### [Task prompt]
The expected output is every line below, reproduced exactly.

### [Stored data entries]
- Opening Delimiter -

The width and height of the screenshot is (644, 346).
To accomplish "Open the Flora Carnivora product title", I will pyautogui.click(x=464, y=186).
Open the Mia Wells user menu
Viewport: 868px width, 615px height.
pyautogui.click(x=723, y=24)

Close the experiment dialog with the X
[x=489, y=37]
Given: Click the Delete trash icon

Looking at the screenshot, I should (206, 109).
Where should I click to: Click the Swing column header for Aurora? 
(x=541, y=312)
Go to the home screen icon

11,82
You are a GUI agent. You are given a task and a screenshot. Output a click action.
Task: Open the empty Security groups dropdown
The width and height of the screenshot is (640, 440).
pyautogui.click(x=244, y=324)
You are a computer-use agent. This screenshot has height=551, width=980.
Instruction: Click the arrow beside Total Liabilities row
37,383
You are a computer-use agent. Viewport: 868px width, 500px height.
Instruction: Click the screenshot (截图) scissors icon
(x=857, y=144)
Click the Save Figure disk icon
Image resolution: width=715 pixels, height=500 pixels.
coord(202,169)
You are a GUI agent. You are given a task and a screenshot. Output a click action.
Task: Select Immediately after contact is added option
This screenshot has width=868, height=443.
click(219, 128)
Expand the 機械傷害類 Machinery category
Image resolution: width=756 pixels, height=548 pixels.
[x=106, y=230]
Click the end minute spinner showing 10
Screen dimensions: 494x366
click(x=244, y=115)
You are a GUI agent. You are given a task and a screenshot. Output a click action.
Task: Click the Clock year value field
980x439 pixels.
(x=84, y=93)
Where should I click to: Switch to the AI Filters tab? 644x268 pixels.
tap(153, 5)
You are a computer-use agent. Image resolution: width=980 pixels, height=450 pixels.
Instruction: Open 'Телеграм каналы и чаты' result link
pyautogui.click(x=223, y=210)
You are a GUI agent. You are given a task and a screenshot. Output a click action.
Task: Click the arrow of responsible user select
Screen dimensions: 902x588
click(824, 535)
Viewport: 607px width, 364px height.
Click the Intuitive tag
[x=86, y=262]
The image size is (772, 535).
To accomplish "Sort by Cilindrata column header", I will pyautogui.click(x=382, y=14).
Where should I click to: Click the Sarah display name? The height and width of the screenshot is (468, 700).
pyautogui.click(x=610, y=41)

- Closing Delimiter -

### [Exercise solution]
The width and height of the screenshot is (644, 346).
To accomplish "Open the Flora Carnivora product title", I will pyautogui.click(x=464, y=186).
Open the Mia Wells user menu
Viewport: 868px width, 615px height.
pyautogui.click(x=723, y=24)

Close the experiment dialog with the X
[x=489, y=37]
Given: Click the Delete trash icon

Looking at the screenshot, I should (206, 109).
Where should I click to: Click the Swing column header for Aurora? 
(x=541, y=312)
Go to the home screen icon

11,82
You are a GUI agent. You are given a task and a screenshot. Output a click action.
Task: Open the empty Security groups dropdown
The width and height of the screenshot is (640, 440).
pyautogui.click(x=244, y=324)
You are a computer-use agent. This screenshot has height=551, width=980.
Instruction: Click the arrow beside Total Liabilities row
37,383
You are a computer-use agent. Viewport: 868px width, 500px height.
Instruction: Click the screenshot (截图) scissors icon
(x=857, y=144)
Click the Save Figure disk icon
Image resolution: width=715 pixels, height=500 pixels.
coord(202,169)
You are a GUI agent. You are given a task and a screenshot. Output a click action.
Task: Select Immediately after contact is added option
This screenshot has width=868, height=443.
click(219, 128)
Expand the 機械傷害類 Machinery category
Image resolution: width=756 pixels, height=548 pixels.
[x=106, y=230]
Click the end minute spinner showing 10
Screen dimensions: 494x366
click(x=244, y=115)
You are a GUI agent. You are given a task and a screenshot. Output a click action.
Task: Click the Clock year value field
980x439 pixels.
(x=84, y=93)
Where should I click to: Switch to the AI Filters tab? 644x268 pixels.
tap(153, 5)
You are a computer-use agent. Image resolution: width=980 pixels, height=450 pixels.
Instruction: Open 'Телеграм каналы и чаты' result link
pyautogui.click(x=223, y=210)
You are a GUI agent. You are given a task and a screenshot. Output a click action.
Task: Click the arrow of responsible user select
Screen dimensions: 902x588
click(824, 535)
Viewport: 607px width, 364px height.
Click the Intuitive tag
[x=86, y=262]
The image size is (772, 535).
To accomplish "Sort by Cilindrata column header", I will pyautogui.click(x=382, y=14).
Where should I click to: Click the Sarah display name? The height and width of the screenshot is (468, 700).
pyautogui.click(x=610, y=41)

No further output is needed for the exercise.